[Stored data entries]
########################################

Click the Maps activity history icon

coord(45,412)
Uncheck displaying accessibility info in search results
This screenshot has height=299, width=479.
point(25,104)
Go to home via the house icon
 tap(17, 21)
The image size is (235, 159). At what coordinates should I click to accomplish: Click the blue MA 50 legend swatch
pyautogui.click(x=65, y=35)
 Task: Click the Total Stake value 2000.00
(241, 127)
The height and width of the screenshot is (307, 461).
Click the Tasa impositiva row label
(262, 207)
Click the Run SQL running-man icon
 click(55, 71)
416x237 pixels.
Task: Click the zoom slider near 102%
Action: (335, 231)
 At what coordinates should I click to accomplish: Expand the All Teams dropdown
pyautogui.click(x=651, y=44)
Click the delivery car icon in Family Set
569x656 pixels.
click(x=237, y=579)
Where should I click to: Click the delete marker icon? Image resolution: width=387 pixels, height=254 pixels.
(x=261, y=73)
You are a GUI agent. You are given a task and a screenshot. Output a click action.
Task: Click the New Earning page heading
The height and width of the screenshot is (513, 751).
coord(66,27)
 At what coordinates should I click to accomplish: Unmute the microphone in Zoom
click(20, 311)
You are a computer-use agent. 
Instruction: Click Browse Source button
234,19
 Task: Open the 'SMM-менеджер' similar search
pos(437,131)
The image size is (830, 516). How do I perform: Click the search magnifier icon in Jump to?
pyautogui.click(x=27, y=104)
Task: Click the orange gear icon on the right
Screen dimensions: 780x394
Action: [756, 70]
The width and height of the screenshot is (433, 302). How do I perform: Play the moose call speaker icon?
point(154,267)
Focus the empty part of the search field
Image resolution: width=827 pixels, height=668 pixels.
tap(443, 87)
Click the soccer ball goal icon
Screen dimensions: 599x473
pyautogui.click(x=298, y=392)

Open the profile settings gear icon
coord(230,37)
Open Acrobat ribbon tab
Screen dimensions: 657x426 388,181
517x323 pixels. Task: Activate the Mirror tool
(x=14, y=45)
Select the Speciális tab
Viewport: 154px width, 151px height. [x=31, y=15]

########################################

**WHAT IS NEEDED**
Every line above that includes the word "agent" should be listed.

**ANSWER BOX**
You are a GUI agent. You are given a task and a screenshot. Output a click action.
You are a computer-use agent. 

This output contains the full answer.